Bret Taylor (http://bret.appspot.com/) from FriendFeed (http://friendfeed.com) talks about how they store their data in a "schema-less" system on top of MySQL (http://bret.appspot.com/entry/how-friendfeed-uses-mysql). FriendFeed stores over 250 million entries and a bunch of other data, from comments and "likes" to friend lists.
As the database has grown, they have tried to iteratively deal with the scaling issues that come with rapid growth. They did the typical things, like using read slaves and memcache (http://en.wikipedia.org/wiki/Memcached) to increase read throughput and sharding (http://en.wikipedia.org/wiki/Sharding) our database to improve write throughput. However, as FriendFeed grew, scaling their existing features to accommodate more traffic turned out to be much less of an issue than adding new features.
In particular, making schema changes or adding indexes to a database with more than 10 - 20 million rows completely locks the database for hours at a time. After some deliberation, FriendFeed decided to implement a "schema-less" storage system on top of MySQL rather than use a completely new storage system. This talk attempts to describe the high-level details of the system.
Bret Tayler is one of the founders of FriendFeed.com. Before starting FriendFeed, he was a Group Product Manager at Google, responsible for Google's developer products. Before that, he launched Google Maps and Google Local, and before that he worked on Google's crawling and indexing infrastructure.
6:30 - 7:00 -- Doors open/general socializing & food provided by Sun Startup Essentials
7:00 - 7:15 -- Intro/announcements
7:20 - 8:30 -- Main presentation by Bret Taylor
8:30 - 9:00 -- Main presentation Q&A
9:00 - 10:00 -- General discussion/Q&A/networking/etc.

_ _ _

WHAT THE TASK ASKS: From the FriendFeed talk announcement, copy word for word the passage that starts with "In particular, making" and goes on through "of the system.".

EXTRACTED ENTRIES:
_ _ _

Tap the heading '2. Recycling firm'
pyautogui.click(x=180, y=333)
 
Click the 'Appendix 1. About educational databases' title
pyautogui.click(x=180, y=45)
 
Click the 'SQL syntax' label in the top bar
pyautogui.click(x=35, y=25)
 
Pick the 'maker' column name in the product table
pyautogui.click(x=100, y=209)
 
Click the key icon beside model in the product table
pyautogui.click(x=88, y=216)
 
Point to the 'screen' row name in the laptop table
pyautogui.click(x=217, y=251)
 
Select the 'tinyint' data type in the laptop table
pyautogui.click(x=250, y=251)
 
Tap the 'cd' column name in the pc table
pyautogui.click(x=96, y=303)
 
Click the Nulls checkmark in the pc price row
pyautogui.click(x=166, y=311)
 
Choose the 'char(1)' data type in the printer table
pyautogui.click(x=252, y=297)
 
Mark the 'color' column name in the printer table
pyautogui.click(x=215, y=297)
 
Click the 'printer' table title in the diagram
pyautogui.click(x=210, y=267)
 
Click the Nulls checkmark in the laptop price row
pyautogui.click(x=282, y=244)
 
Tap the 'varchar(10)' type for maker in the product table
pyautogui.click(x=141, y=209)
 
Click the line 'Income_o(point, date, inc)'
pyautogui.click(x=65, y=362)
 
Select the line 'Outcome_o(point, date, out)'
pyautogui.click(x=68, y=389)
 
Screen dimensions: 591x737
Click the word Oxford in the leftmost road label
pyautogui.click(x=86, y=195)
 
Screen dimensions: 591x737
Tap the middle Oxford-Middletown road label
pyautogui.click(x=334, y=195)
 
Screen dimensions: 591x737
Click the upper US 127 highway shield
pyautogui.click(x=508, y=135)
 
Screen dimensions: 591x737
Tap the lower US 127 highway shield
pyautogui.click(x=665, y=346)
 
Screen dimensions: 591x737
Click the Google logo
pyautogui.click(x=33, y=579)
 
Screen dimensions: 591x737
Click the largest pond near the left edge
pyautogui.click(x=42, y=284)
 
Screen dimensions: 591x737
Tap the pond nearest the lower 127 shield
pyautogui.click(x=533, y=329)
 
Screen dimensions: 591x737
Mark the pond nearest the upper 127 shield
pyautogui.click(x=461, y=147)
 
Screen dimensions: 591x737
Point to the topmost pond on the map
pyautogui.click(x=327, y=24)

_ _ _

RESPONSE TO THE TASK:
In particular, making schema changes or adding indexes to a database with more than 10 - 20 million rows completely locks the database for hours at a time. After some deliberation, FriendFeed decided to implement a "schema-less" storage system on top of MySQL rather than use a completely new storage system. This talk attempts to describe the high-level details of the system.